• INSTRUCTION
Quote word for word the lines in the entries below, starting at the line containing "Task: Open MySQL Installer for Windows link" and ending at the line containing "Edit Shipping method", with both of those lines included.

(Records of locating words and elements)
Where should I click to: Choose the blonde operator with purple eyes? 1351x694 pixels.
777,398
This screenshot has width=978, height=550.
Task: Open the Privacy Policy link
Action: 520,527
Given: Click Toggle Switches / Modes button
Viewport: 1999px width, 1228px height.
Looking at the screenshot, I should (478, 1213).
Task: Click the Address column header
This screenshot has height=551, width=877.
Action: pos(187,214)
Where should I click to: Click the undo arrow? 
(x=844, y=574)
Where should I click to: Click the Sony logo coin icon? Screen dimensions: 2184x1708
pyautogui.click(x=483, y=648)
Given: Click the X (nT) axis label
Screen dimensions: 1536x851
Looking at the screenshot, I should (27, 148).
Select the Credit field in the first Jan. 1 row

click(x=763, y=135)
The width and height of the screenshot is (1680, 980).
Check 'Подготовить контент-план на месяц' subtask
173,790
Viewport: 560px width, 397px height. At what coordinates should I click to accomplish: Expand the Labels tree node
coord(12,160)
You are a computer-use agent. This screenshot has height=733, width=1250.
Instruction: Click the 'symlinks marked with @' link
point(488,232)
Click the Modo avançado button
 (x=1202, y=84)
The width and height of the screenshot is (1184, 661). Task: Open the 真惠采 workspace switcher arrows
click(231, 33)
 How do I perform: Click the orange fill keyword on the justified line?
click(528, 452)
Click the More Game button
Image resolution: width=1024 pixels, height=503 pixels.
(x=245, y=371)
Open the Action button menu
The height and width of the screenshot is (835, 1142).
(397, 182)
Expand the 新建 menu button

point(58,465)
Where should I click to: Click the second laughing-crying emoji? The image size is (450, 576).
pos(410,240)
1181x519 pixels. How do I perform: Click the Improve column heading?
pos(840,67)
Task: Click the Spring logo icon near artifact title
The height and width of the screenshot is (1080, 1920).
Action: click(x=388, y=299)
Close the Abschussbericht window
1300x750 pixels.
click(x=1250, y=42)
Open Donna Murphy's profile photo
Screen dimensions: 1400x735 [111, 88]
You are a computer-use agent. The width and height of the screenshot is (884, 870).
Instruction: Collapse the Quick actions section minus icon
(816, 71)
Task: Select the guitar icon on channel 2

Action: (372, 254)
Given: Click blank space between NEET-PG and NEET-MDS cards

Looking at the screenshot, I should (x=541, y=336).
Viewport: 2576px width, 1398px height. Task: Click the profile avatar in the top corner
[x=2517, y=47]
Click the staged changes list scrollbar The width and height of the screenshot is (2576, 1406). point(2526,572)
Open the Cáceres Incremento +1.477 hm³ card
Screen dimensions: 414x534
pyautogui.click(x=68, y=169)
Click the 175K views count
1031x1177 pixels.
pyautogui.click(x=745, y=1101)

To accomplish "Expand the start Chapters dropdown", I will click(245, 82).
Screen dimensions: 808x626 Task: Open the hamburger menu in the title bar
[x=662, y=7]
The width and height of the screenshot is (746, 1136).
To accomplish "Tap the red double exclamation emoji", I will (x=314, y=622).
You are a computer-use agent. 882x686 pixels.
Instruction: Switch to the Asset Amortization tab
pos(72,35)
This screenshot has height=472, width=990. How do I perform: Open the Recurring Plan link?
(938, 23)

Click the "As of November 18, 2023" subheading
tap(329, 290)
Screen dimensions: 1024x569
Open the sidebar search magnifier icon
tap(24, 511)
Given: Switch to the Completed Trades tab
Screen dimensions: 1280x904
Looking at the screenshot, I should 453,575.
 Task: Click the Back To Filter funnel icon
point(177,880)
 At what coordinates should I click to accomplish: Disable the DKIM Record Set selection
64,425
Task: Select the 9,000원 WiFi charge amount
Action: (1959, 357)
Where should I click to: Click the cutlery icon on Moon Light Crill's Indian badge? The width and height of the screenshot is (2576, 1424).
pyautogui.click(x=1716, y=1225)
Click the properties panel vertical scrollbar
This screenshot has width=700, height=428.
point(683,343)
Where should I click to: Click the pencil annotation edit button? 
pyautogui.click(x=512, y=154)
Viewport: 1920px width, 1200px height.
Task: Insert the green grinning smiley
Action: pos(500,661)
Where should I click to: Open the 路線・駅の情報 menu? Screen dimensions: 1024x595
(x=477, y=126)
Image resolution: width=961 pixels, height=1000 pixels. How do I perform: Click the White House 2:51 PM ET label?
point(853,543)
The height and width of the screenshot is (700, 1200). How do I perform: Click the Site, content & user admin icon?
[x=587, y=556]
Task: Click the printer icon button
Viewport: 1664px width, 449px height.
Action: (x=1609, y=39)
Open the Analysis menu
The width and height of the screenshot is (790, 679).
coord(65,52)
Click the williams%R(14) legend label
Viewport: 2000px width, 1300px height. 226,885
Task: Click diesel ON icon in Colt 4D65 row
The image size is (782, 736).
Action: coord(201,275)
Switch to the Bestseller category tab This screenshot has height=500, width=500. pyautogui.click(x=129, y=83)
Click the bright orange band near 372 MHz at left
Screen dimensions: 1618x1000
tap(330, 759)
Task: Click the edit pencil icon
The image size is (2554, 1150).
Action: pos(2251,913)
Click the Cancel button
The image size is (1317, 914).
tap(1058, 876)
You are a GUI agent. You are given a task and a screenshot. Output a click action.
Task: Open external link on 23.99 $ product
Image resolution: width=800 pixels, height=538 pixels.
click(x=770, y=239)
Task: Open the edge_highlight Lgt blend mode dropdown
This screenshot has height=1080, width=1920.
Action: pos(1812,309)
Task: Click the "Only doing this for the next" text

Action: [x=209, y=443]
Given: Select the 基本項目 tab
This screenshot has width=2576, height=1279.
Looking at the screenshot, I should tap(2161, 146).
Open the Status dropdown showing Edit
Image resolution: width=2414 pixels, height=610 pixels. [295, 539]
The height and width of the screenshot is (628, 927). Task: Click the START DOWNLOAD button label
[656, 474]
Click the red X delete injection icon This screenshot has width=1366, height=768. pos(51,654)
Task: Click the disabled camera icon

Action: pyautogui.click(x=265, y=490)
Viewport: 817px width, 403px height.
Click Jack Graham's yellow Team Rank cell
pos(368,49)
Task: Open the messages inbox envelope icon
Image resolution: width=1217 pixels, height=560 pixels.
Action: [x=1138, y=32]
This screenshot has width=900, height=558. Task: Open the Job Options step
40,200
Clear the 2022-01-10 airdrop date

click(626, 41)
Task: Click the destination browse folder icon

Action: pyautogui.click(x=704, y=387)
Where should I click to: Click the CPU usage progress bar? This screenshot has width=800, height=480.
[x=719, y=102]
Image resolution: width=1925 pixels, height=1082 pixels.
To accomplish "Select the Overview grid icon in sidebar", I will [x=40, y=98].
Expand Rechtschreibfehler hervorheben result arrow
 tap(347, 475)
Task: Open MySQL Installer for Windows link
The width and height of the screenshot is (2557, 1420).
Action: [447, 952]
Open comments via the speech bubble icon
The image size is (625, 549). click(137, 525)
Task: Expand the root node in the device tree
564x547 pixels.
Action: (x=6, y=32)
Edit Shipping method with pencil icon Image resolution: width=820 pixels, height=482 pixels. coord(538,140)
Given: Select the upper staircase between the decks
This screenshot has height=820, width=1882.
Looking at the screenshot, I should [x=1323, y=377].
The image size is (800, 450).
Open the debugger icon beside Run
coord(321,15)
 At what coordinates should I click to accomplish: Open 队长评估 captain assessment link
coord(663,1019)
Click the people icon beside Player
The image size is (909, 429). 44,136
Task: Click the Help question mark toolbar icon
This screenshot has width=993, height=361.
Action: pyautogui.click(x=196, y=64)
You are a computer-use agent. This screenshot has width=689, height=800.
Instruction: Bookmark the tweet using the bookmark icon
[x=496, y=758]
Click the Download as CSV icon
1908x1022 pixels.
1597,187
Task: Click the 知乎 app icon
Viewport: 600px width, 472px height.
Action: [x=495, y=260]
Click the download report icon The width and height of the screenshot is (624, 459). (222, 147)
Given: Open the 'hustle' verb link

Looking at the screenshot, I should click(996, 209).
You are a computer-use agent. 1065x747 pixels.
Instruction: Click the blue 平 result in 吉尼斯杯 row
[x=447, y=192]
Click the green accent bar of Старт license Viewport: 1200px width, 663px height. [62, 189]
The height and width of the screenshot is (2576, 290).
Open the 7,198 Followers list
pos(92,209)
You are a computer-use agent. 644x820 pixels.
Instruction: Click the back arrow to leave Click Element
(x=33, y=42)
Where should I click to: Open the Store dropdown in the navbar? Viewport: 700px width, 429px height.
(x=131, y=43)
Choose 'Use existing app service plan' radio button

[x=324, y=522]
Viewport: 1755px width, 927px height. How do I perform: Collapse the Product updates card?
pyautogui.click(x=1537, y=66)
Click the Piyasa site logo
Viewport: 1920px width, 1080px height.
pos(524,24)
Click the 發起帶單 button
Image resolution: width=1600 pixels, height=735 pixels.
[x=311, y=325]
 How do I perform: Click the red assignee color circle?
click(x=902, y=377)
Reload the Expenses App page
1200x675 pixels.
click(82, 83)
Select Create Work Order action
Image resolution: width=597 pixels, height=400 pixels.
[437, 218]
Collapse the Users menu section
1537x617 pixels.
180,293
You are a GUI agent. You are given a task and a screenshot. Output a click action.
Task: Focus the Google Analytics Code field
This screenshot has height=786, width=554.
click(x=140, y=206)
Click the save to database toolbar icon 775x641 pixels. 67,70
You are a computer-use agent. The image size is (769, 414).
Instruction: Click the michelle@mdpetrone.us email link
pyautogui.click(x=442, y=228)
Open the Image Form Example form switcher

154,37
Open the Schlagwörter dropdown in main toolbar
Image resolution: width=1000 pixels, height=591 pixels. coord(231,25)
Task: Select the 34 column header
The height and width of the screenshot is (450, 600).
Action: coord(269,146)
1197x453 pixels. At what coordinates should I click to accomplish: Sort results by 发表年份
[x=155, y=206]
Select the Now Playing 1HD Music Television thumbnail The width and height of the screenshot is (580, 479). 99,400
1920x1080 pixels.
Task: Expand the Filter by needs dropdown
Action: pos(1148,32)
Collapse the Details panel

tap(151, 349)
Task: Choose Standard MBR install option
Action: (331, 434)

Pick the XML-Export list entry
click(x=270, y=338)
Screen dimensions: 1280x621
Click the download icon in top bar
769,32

• FINAL RESULT
Task: Open MySQL Installer for Windows link
The width and height of the screenshot is (2557, 1420).
Action: [447, 952]
Open comments via the speech bubble icon
The image size is (625, 549). click(137, 525)
Task: Expand the root node in the device tree
564x547 pixels.
Action: (x=6, y=32)
Edit Shipping method with pencil icon Image resolution: width=820 pixels, height=482 pixels. coord(538,140)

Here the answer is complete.